Exercise brief —
Write out again, exactly as they stand, the line that includes "This screenshot has width=1024, height=768." and all remaining lines of the entries.

== Exercise material

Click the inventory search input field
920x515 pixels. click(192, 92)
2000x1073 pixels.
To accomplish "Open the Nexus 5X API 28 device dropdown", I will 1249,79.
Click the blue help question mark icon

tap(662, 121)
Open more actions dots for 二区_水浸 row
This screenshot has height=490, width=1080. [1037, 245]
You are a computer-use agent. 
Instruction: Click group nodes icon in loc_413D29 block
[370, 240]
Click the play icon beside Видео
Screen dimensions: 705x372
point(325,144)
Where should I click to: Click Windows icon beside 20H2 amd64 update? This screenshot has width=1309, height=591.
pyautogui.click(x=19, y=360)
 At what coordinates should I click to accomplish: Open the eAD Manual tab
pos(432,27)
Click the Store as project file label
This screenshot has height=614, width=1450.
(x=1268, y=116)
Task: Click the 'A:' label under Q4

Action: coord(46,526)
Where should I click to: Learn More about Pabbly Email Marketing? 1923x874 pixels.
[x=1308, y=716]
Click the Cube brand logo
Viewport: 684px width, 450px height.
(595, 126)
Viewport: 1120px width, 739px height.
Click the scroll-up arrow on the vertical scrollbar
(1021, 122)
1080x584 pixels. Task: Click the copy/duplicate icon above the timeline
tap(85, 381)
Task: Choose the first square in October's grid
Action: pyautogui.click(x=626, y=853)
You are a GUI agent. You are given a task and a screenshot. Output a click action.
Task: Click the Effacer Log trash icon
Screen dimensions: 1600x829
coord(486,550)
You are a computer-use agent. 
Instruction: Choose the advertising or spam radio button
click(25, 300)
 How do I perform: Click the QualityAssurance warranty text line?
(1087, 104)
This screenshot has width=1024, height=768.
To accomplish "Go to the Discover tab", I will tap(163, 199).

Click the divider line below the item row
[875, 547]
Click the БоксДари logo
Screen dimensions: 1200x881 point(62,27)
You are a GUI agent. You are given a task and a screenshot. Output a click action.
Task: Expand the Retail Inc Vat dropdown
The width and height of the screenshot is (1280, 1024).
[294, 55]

====

Task answer —
This screenshot has width=1024, height=768.
To accomplish "Go to the Discover tab", I will tap(163, 199).

Click the divider line below the item row
[875, 547]
Click the БоксДари logo
Screen dimensions: 1200x881 point(62,27)
You are a GUI agent. You are given a task and a screenshot. Output a click action.
Task: Expand the Retail Inc Vat dropdown
The width and height of the screenshot is (1280, 1024).
[294, 55]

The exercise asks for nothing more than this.